The Gordian knot of global collaboration
Globalisation has been an imperative for all of us in the last couple of centuries, starting with the discovery of “new worlds”, the increase in global trade and the growth in many countries associated with it. There has always been a downside through globalisation, namely competition, which also imposed many challenges to our countries. For me the positive impacts of globalisation have always outweighed the negative ones. During the last couple of years we experience a lot of events, that have had negative effects on the global collaboration. The financial and economic crisis in 2008 caused many countries to care more for their own, national economy, or started to impose protective measures on other countries. Political turbulences in or between some countries (e.g. Brazil and Russia), economic saturation after a long period of growth in China has put the former powerhouse of the “BRIC” countries nearly to a hold. New developing economies, for example in the Asian-Pacific region or selected countries in Latin America and Africa have not yet reached the strength to replace the former key players. Poverty in many regions of the world, wars or terrorism caused many people to leave their homes, trying to reach a better place in America, Australia or Europe. Presently, there are more than 60 million people away from their homes. This causes many countries to close their borders, impose visa regulations or other protective measure to prevent migration to foster. Terrorism is another factor, that has sadly increased and hampered global collaboration. Religious tensions (e.g. in the Middle East), poverty and / or nationalistic riots have an adverse impact on global collaboration. The United Nations, founded to overcome these struggles after WWII, seems often to be misused or blocked by one or several of the super powers, having veto rights. Altogether, this is bad news for global collaboration. A change is needed.

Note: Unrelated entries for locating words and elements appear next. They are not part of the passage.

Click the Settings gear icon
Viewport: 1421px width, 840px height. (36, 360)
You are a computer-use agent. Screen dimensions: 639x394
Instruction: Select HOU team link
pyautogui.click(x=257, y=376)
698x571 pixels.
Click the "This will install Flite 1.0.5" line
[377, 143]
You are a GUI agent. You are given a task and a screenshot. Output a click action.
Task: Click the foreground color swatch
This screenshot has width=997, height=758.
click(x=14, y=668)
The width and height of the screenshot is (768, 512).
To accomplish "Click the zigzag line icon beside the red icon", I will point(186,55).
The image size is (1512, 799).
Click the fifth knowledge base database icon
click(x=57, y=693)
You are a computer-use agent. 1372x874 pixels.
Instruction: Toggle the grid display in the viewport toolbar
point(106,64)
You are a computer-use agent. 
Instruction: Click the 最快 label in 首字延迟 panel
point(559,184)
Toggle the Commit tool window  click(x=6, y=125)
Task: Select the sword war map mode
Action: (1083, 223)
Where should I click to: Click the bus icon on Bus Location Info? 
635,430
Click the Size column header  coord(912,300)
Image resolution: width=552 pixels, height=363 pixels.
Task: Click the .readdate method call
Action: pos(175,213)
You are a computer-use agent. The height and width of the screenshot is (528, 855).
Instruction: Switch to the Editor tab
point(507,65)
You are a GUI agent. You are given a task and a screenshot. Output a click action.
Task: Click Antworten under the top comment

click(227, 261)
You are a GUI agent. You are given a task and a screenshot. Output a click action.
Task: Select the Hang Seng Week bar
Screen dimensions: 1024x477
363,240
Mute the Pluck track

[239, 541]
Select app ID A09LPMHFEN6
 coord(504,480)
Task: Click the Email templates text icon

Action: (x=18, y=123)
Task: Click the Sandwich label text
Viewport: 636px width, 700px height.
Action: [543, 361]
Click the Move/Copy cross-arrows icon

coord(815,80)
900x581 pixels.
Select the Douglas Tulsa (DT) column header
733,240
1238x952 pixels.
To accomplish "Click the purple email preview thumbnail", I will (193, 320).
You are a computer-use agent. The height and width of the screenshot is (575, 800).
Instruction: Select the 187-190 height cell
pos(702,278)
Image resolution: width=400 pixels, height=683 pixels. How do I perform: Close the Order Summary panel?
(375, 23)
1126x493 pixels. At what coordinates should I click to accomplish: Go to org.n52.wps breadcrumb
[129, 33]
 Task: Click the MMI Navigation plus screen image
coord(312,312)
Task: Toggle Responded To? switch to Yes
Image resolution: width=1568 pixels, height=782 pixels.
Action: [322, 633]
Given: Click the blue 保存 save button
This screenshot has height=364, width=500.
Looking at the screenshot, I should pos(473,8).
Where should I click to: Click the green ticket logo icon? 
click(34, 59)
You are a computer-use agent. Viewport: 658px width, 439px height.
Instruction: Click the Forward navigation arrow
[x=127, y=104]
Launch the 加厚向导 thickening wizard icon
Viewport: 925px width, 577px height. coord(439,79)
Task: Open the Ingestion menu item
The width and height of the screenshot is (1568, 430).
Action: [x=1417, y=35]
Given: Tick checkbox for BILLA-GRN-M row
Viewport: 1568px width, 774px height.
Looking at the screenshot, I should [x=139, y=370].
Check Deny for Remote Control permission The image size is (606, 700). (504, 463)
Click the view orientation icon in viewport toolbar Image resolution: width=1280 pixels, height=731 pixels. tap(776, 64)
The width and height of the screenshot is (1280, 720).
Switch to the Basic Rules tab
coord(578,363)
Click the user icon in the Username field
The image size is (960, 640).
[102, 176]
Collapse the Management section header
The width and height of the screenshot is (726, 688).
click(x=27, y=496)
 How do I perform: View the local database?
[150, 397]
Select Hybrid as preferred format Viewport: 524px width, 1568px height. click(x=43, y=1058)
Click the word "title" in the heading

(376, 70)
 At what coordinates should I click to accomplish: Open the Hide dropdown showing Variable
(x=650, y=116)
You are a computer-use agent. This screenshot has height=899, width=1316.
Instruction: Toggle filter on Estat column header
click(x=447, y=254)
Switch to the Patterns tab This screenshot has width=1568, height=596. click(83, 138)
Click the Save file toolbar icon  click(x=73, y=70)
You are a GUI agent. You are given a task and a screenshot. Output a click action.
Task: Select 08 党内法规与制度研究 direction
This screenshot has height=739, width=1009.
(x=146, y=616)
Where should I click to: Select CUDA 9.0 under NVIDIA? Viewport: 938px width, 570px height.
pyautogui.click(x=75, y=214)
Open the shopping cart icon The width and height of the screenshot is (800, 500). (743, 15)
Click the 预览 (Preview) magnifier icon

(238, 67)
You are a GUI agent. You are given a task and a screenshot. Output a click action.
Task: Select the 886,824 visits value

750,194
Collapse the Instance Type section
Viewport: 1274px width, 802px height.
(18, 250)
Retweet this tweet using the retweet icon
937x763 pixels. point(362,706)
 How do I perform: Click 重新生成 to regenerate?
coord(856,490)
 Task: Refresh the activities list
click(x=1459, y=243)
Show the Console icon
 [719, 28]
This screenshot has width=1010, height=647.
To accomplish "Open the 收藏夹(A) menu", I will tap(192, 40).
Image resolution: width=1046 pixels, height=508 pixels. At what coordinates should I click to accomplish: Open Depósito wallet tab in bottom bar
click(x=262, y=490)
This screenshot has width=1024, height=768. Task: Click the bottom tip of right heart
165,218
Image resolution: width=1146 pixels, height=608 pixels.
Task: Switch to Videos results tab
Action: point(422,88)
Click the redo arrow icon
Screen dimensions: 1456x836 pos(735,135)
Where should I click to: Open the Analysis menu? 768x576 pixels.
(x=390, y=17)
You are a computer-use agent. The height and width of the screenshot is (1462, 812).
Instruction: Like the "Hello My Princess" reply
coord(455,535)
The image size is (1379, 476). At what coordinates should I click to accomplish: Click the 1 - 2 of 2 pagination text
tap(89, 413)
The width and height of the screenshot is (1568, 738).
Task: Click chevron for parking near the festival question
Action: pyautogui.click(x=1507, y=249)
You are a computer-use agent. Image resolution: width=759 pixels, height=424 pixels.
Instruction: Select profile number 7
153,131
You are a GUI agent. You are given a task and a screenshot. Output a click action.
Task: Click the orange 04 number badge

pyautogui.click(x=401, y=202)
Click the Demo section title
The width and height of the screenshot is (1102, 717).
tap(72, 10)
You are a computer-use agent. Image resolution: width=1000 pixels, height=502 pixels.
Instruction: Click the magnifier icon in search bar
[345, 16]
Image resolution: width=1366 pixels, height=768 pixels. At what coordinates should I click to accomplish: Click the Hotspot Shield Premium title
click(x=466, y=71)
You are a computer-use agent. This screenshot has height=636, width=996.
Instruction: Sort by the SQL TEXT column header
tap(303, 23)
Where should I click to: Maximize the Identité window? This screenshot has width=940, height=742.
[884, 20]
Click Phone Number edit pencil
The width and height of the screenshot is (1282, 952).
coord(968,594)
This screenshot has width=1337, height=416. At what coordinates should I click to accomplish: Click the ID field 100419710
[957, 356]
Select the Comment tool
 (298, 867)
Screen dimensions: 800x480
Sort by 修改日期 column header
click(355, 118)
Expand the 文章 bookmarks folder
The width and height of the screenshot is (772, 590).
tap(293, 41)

What we need is nothing else than a strategic change program for the globe, a new world order and vision. The Paris meeting of the United Nations showed, that if we understand the global challenges (e.g. global warming) and facilitate all countries to a mutual beneficial agreement, this helps to return to global collaboration. IPMA is another good example of how this could work for the global collaboration. A vision is an important starting point. The question is: what do we want to achieve. In our case, “… a world in which all projects succeed.” A mission, based on commonly shared values needs to show the direction of the activities and how everyone can help to achieve the joint vision. The values of IPMA highlight “diversity”, “respect” and “consensus”. This means, no one is better or more important than others, diversity is helping us all to achieve the vision. We need to lever this diversity (in all regards) to move forward. Respecting the others and trying hard to achieve consensus in decision making is another important aspect for a new era of global collaboration. This is tough, it requires strong facilitation skills, but the negotiations with Iran to overcome the sanctions are another example that a mutual beneficial agreement can be reached if all try their best to find a solution.
The next level of global collaboration requires building trust through networking, relationship building and exchange of experiences. This prevents conflicts through understanding the differences and making the most out of them, not using them as a “weapon” against each other. During my travels I experience a lot of countries, where all the religions live in perfect harmony together, they value each other’s beliefs and even try to experience and learn from them. Travelling to other countries, diving into their cultural habits, values and beliefs is a key for global understanding and collaboration. This should start in school, continue throughout our lives and be supported by our governments to a much greater extent. The global “organisation” should move away from a centralised, one-directional structure to a flexible network structure, that allows for regional collaboration or bilateral collaboration if applicable. The subsidiarity principle is important to apply and self-organisation to overcome the feeling of some countries, that only a few are “ruling”. The United Nations should be made responsible for the global change, we all can support to build a better world. We are trying to reach that in IPMA´s context, but I strongly believe, that it should also be done on the global level.